It’s a minor signing and I’ll give it only the attention of a minor signing. But it’s only the second free agent deal of the offseason so far (Andrew Heaney was the first)*, despite all the chatter about the possibility of some early moves, so it still stands out to me.
The Rockies are bringing back back newly-converted reliever Jhoulys Chacin on a one-year deal:
Jhoulys Chacín is returning to the #Rockies on a one-year deal. He first signed with the Rockies back in 2004 and reached 10 years of service time last season
— Danielle Allentuck (@d_allentuck) November 13, 2021
Jhoulys Chacin’s deal with the Rockies is for $1.25 million, per source.
— Mark Feinsand (@Feinsand) November 13, 2021
Chacin, 34, was a long-time effective starter from 2010 to 2018, mostly in Colorado, but in recent years was struggling to succeed in the rotation. So the Rockies converted him to the bullpen last year, and he posted a 4.34 ERA over 64.1 IP (9% better than league average after park adjustment), and a 4.63 FIP (4% worse than league average).

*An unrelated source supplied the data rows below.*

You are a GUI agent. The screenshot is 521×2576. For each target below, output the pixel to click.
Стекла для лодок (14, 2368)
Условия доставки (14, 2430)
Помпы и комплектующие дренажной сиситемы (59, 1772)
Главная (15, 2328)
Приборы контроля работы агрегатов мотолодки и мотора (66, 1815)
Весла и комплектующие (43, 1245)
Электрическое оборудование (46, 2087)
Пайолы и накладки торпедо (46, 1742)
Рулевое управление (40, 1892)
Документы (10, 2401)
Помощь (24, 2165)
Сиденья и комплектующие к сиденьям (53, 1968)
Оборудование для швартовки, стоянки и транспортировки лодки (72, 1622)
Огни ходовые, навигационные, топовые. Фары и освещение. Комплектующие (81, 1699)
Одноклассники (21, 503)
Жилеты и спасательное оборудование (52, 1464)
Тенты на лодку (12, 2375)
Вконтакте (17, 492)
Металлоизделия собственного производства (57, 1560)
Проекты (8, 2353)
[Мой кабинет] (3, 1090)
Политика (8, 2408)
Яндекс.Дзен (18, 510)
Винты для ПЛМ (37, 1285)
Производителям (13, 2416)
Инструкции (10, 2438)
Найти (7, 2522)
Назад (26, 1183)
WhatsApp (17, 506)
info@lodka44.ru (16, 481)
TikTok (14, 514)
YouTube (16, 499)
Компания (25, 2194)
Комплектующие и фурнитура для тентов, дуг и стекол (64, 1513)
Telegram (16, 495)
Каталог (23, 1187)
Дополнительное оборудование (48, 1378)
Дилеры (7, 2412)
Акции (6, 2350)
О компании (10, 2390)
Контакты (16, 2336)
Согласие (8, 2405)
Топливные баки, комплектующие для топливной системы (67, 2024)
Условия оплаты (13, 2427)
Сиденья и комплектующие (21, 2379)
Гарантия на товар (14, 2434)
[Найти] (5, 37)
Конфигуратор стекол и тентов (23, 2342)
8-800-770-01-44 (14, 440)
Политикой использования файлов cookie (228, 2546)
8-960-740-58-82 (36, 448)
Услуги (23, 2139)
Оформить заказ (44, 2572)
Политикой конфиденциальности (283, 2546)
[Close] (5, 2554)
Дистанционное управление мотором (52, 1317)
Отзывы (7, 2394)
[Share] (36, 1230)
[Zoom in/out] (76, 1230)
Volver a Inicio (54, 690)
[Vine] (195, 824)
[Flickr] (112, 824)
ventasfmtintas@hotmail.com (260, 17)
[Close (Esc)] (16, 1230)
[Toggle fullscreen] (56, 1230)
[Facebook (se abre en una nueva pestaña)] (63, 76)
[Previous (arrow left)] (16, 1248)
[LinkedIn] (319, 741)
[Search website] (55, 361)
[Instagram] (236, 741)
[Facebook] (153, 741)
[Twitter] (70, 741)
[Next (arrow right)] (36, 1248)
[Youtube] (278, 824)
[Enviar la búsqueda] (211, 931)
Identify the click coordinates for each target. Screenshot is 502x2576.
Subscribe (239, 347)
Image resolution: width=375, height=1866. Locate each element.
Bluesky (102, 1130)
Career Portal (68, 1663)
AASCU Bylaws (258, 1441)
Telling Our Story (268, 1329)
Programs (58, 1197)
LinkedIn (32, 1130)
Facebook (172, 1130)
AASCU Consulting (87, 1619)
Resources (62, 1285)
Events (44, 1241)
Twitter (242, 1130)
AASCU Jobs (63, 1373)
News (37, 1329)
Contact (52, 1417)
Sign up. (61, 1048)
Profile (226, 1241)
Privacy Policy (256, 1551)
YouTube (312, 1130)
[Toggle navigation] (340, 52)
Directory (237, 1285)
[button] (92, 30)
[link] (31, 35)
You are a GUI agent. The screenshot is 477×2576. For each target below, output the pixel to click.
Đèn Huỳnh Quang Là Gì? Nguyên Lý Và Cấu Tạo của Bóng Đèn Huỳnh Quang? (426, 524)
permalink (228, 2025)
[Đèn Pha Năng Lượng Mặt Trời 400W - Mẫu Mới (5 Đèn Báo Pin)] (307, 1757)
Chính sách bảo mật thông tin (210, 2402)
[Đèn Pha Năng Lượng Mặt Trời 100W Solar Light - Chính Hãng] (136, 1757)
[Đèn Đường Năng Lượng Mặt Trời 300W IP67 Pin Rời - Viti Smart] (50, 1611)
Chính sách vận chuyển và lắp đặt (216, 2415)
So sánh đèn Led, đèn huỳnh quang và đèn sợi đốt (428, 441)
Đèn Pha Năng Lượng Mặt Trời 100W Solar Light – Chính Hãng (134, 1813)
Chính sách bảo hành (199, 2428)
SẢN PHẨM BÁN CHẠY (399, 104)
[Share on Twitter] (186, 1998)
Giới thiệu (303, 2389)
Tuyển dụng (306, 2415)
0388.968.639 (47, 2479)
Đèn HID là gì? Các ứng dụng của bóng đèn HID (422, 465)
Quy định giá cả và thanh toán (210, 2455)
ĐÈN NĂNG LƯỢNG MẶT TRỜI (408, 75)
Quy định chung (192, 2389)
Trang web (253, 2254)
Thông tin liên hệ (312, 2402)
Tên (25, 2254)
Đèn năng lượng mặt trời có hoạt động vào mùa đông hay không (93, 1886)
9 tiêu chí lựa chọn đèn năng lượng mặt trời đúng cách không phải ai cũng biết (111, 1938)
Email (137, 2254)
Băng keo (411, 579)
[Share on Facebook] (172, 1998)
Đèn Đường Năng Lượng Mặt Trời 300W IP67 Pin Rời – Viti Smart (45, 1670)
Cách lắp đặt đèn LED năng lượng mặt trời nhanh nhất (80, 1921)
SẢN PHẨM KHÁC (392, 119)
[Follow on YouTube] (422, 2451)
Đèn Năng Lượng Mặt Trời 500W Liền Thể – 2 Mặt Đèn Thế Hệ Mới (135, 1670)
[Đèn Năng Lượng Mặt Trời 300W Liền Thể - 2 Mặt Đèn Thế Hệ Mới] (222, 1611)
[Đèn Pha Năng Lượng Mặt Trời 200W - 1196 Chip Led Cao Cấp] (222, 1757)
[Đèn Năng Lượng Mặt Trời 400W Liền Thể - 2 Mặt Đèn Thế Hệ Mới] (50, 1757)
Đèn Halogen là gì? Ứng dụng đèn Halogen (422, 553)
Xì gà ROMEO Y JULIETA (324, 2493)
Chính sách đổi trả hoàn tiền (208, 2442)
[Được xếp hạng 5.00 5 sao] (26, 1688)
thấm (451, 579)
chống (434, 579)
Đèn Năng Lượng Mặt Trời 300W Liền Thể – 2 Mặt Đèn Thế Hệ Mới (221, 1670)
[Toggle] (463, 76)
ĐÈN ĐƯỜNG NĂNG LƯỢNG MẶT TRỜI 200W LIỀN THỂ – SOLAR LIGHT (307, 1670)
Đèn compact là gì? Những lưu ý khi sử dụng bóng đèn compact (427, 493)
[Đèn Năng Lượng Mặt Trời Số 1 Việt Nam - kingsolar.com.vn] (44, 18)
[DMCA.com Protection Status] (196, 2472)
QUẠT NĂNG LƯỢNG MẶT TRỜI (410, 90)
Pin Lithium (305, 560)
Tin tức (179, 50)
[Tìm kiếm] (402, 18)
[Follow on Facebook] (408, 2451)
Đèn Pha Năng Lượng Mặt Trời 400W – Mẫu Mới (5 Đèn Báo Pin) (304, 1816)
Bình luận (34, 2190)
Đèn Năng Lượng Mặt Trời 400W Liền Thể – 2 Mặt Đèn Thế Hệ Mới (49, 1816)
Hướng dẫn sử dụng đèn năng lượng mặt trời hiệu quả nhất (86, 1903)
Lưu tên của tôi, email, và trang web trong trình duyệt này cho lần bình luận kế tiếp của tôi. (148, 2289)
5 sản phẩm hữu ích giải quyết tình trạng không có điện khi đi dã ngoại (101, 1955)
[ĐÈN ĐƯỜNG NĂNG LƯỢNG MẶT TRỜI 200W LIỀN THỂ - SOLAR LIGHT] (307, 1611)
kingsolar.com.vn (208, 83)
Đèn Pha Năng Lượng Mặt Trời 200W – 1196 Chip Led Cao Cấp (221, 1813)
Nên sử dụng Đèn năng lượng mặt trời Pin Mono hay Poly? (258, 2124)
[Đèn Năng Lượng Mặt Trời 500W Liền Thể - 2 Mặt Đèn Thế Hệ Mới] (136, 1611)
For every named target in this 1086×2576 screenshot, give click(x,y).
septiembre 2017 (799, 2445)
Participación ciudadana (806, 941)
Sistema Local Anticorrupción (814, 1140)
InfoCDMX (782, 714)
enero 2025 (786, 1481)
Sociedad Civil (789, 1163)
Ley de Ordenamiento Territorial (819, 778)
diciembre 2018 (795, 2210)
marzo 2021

Perfectly solid performance, and as a long-time Rockie, I imagine there was some comfort there that dictated an early offseason move.
That said, this tier of reliever tends not to get a guarantee like that, even only a bit over a million. Good for Chacin, and I suppose good for the Rockies to retain any successful pitching they can.
Jed Hoyer recently reminded folks that the Cubs are still looking at veteran relievers, even though they will lean heavily on internal options in 2022. I don’t think I’d take too much away from this signing, though, in terms of the cost of older, average-ish relievers. For one thing, again, that Rockies connection is a bit unique. For another thing, the Cubs have shown they can get successful relief performances out of reclaimed veterans on lesser/non-guaranteed deals.
*(I guess you could say third, since the Yankees re-signed lefty Joely Rodriguez, but that came right after declining an option, so it felt more like a directly negotiated decision in tandem with the option decline, as opposed to a guy who reached free agency, looked around, and then re-signed.)